------ Selected excerpt

I understand you have can a bad experience with a veterinarian as that's the only logical conclusion I can arrive at, based upon your stance about them. If I am correct, I an truly sorry.There are some very bad veterinarians and there are some very good ones that really do care. Veterinarians are a representation of the general public...good, bad and all the degrees in-between.
I have spends months and months of my time finding the good ones so we don't guide members to the bad ones. Even as much effort as I have put into it, some people still have experiences that are less than great or even bad. Still, veterinarians do know far more than we do and every person that shares their life with an animal needs to know a good veterinarian because a good veterinarian can save a life.
It would be helpful for us to understand why you feel the way you do if you were to start a separate thread, telling us hat happened to make you feel tho way. Please... stop sabotaging the help we are trying to give those that need it.


----------



## nycpigeonlady (Jan 22, 2012)

------------
------ Listed entries

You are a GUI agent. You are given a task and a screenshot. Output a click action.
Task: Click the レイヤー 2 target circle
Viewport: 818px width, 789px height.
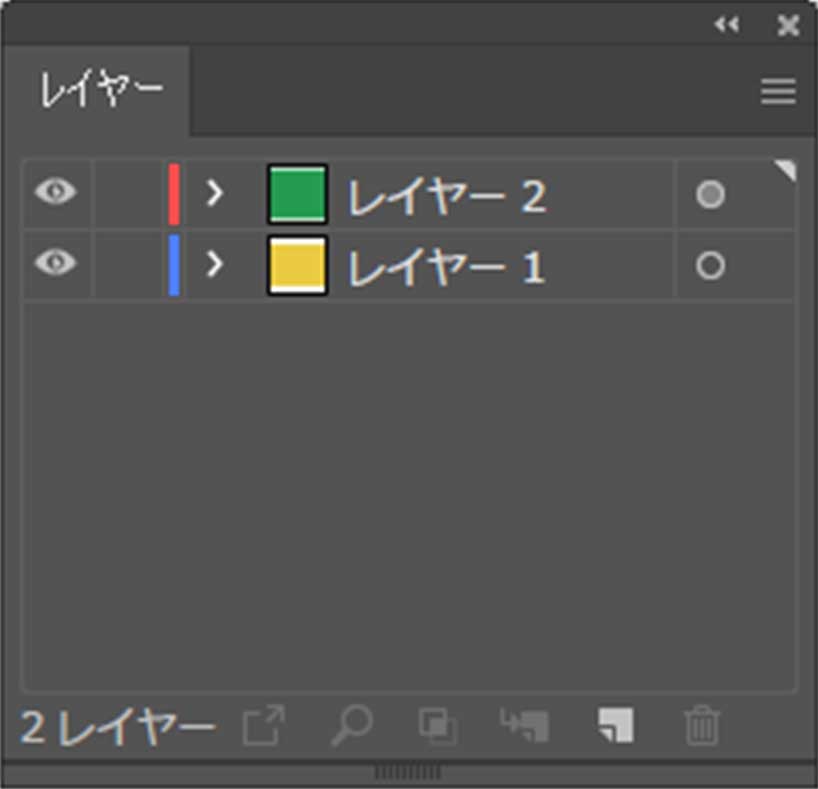pos(710,194)
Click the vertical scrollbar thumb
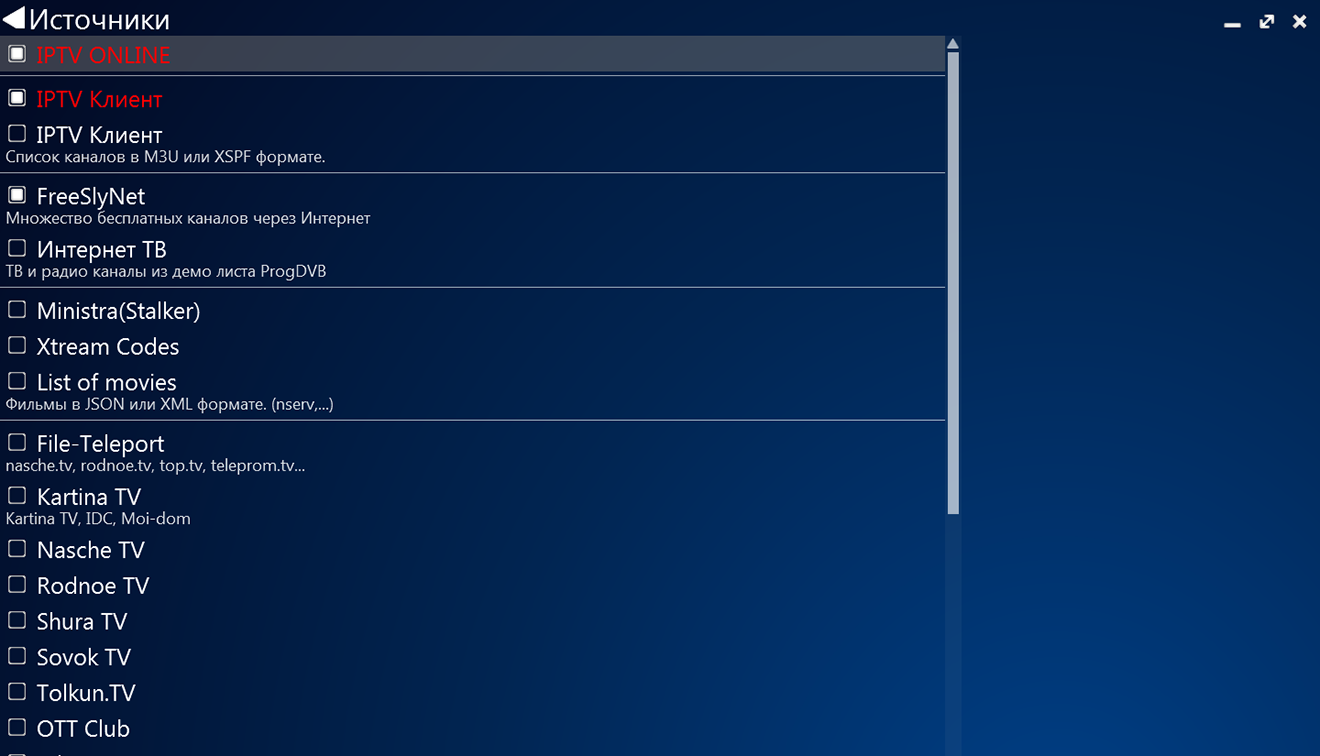 [953, 283]
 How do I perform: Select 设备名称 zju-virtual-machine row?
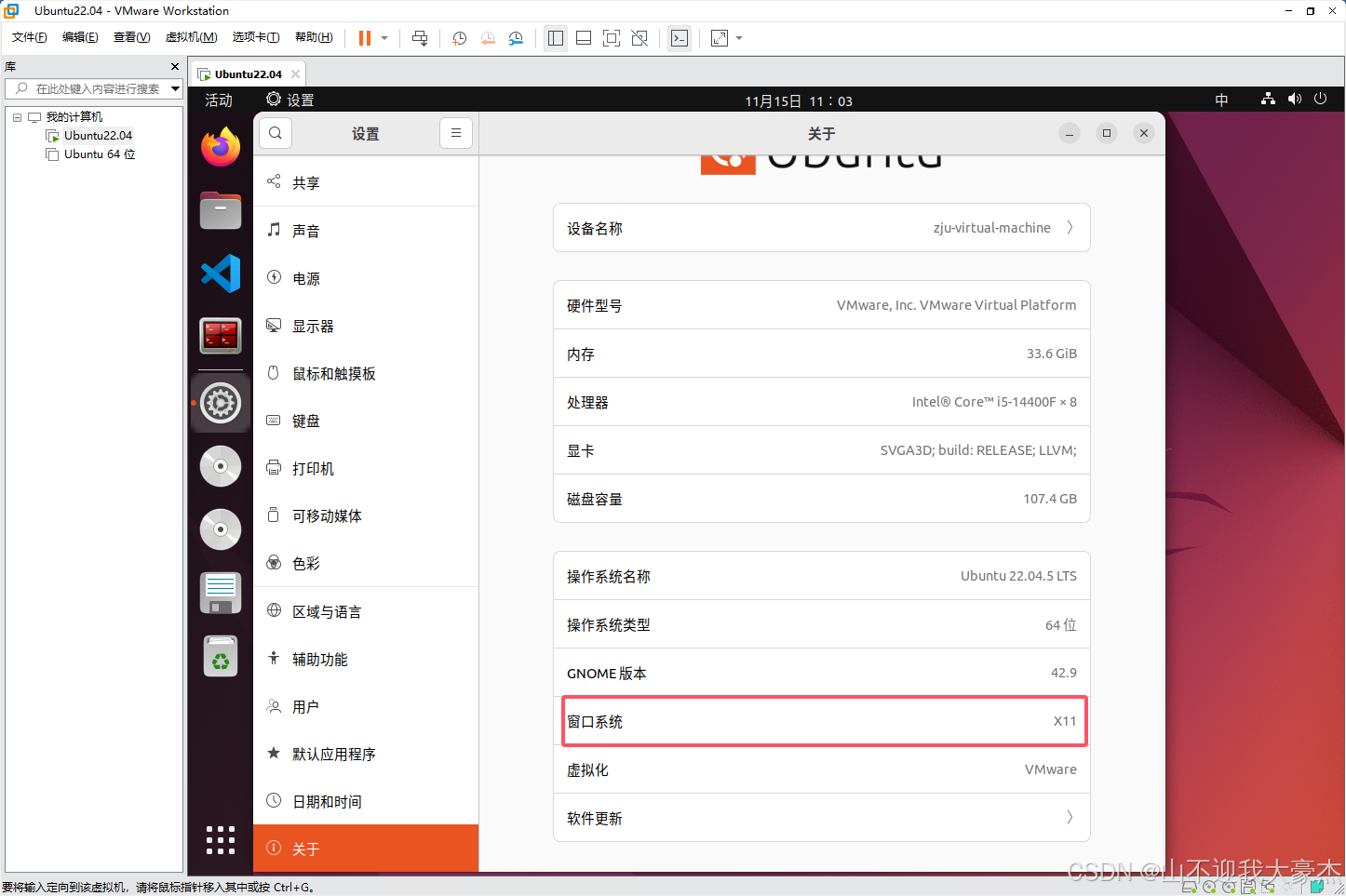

------------

Exercises.
**1)** In the forum post about veterinarians, copy the passage starting at "I have spends" and ending at "save a life.", word for word.
**2)** The forum post about veterinarians says veterinarians are a representation of the general public. List every category it names for them in that sentence.

List of answers.
**1)**
I have spends months and months of my time finding the good ones so we don't guide members to the bad ones. Even as much effort as I have put into it, some people still have experiences that are less than great or even bad. Still, veterinarians do know far more than we do and every person that shares their life with an animal needs to know a good veterinarian because a good veterinarian can save a life.

**2)**
- good
- bad
- all the degrees in-between